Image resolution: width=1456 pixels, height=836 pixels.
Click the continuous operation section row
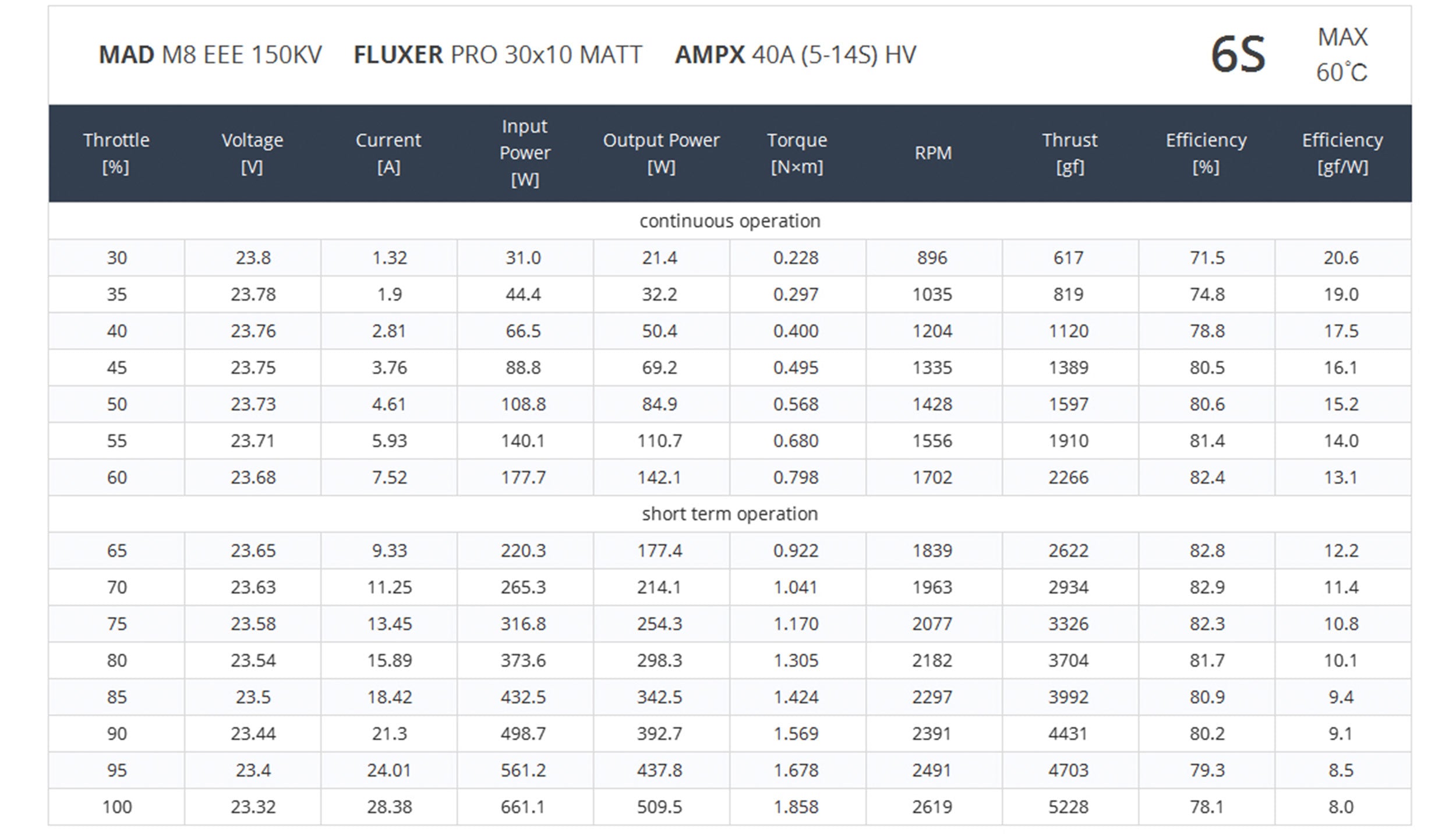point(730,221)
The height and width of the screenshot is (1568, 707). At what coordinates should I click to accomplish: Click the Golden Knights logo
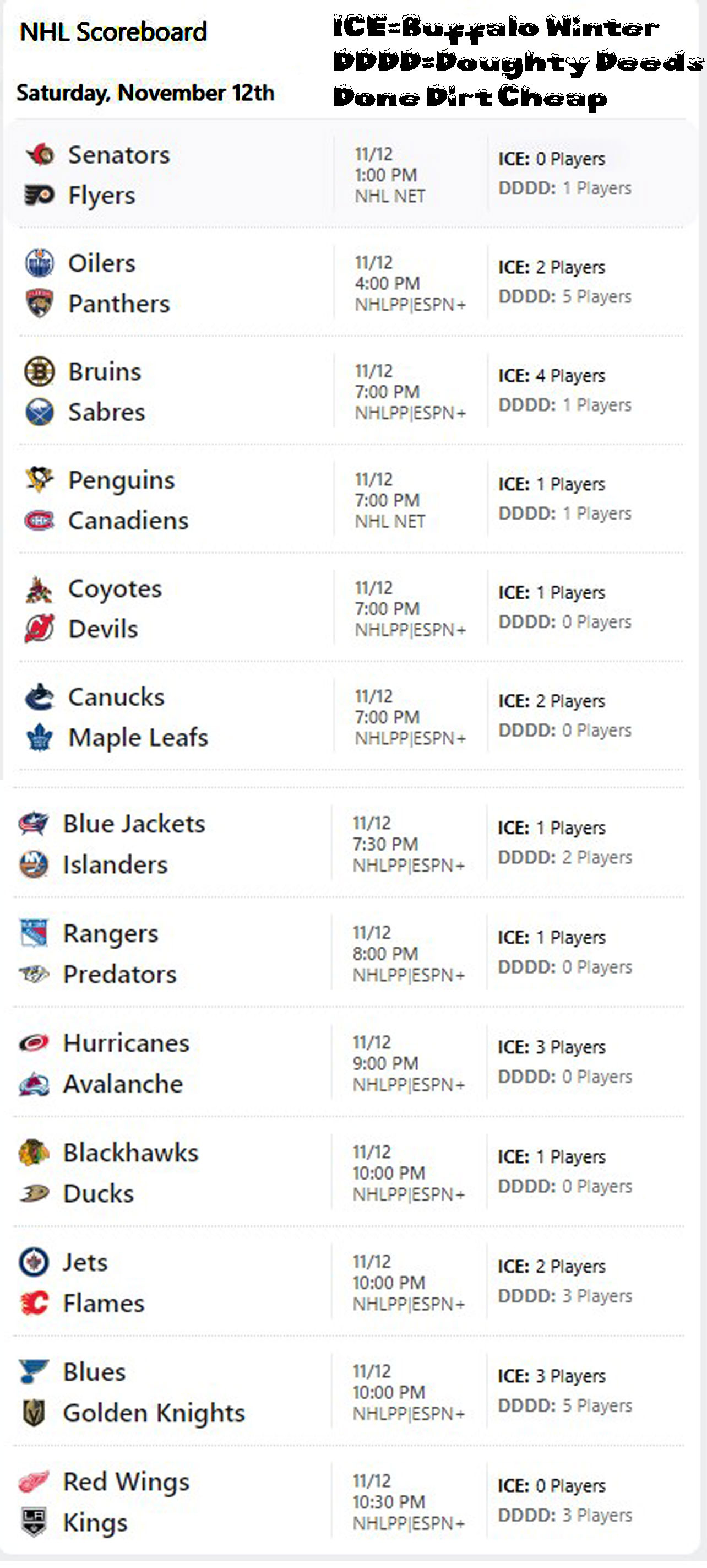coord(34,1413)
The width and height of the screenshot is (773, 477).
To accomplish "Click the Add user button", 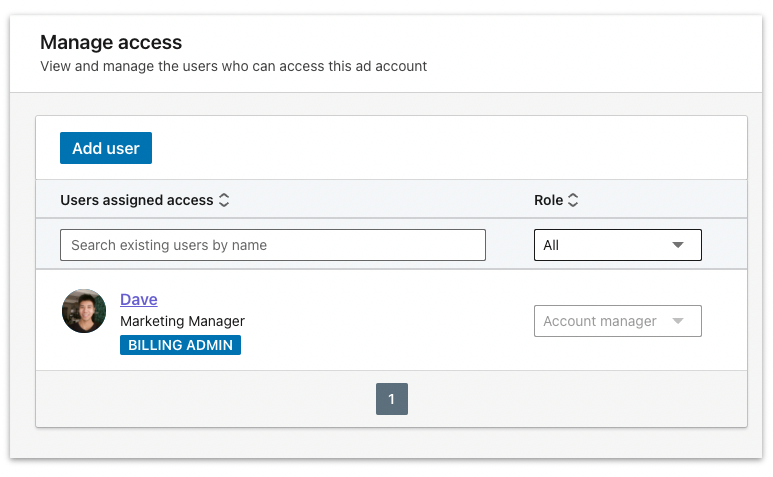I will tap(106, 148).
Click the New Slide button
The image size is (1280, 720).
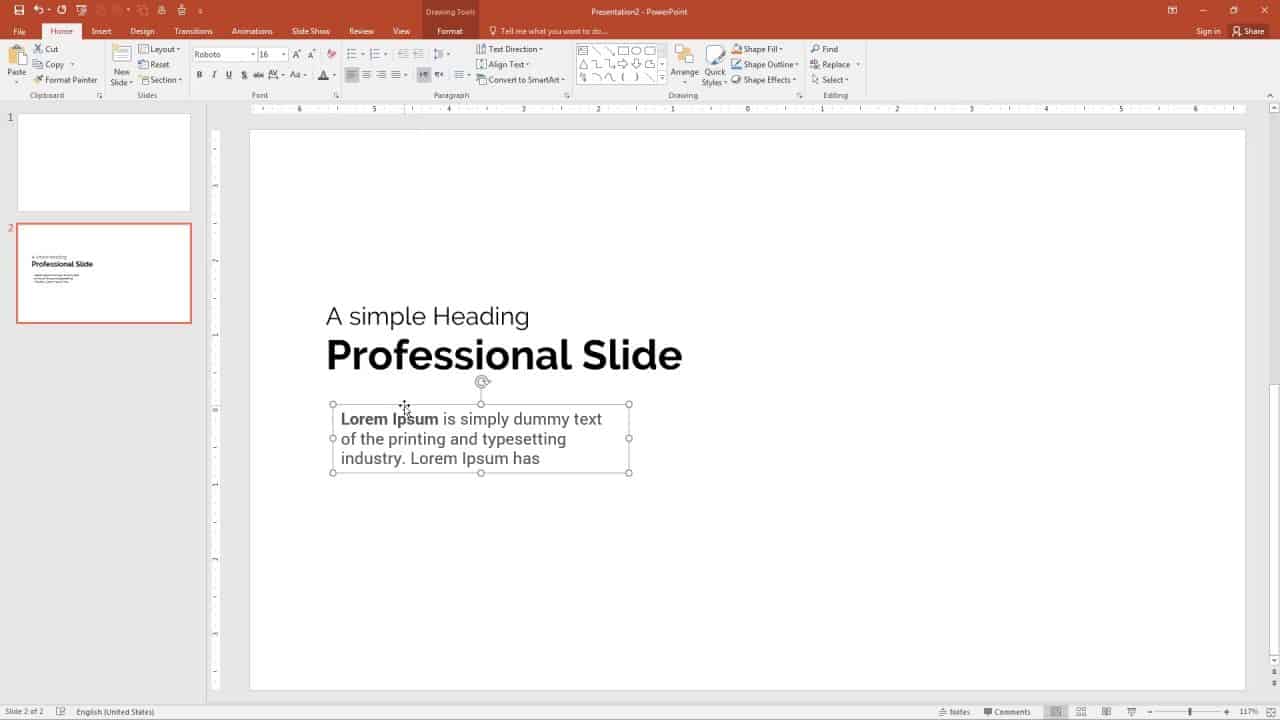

Instructions to follow:
Would you please copy, exactly and only, the lines from the one with "Click the New Slide button" through the end of the entries above, skipping every picture?

Solution:
Click the New Slide button
The image size is (1280, 720).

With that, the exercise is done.